In Conversation with a Youth Resilience Builder by Geena Whiteman 

The Oxford Human Rights Festival is about celebrating culture, encouraging debates and discussions and highlighting the work of activists, organisations and individuals across the world in building resilience. The OxHRF has been fortunate enough to conduct interviews with young pioneers across the world, heading up their own organisations and initiatives to make positive change, boost resilience and achieve the UN Sustainable Development Goals. Over the next few days we will be posting stories of young activists, the work that they do and what resilience means to them. If you want to check out the work that their organisations do, we have attached their websites for your further information.

Name: Michael Afolami
Age: 27
Location: Nigeria
Organization: Peace Actor Network
www.peaceactornet.org


What challenges is your organization aiming to combat, and is this a local, national or international initiative?

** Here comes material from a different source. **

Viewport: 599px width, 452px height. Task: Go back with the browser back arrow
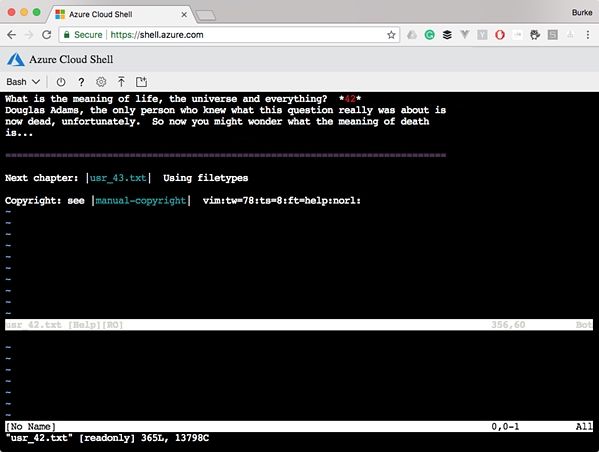tap(11, 35)
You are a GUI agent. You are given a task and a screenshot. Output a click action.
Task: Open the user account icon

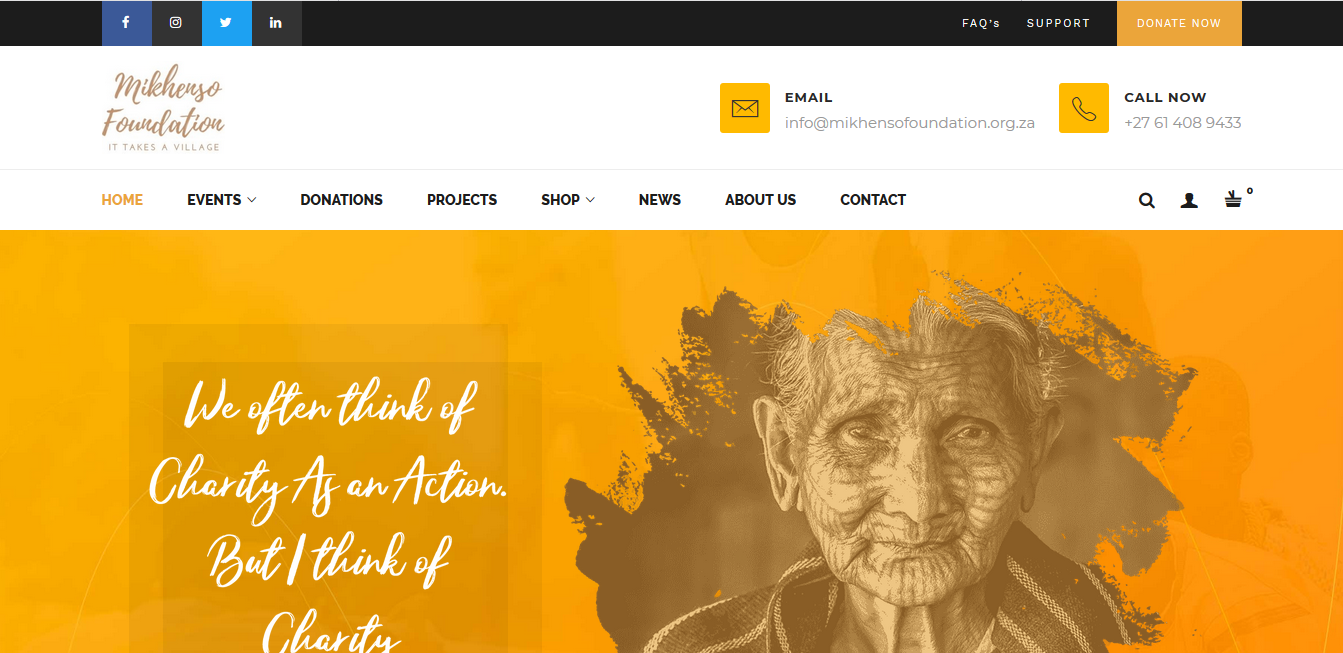1189,200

We are working to create an atmosphere of lasting peace in communities, where human potential can flourish. Our work at Peace Actor Network is based on the idea that humans and their actions and activities produce resultant effects in their immediate environments. Our organization is aiming to fix attitudes that fan the embers of conflict. Recently, our organization had gathered that a community that was in a ceasefire with its warring neighboring community might resuscitate the buried disagreement. As our usual practice, we identified the kingpin of the threatening party and interviewed him. Through the interview, we established a relationship with him and built his trust in us, such that he confided in us what their intentions were, and we were able to stop the looming catastrophe. To us, what we do is making communities less fragile and strong enough to prevent the outbreak of conflict. At the national and international levels, the peculiarity and somewhat objective common characteristic of fragile states is that they are prone to conflict. This is exactly the challenge we are aiming to solve: making communities less prone to conflict. At the moment, we only have a local reach with strong vision to enlarge our network of peacebuilders throughout the nation and even beyond in a time not too long.

What does resilience mean to you, and how does your organization build the resilience of those you work with?

At our organization, we perceive conflict as the greatest threat to humanity, and that is what we are fighting against. We do not necessarily need to wait for it before we act. Instead, we take preemptive measures to stop conflict in all dimensions while also building capacity of the people to deal with it – I mean, minimize its scope and impacts – in the event that it occurs. This is what resilience means to us. In light of this, we are leveraging peace education, capacity building and community development to create a community of people that are conscious enough to shun attitudes that lead to conflict.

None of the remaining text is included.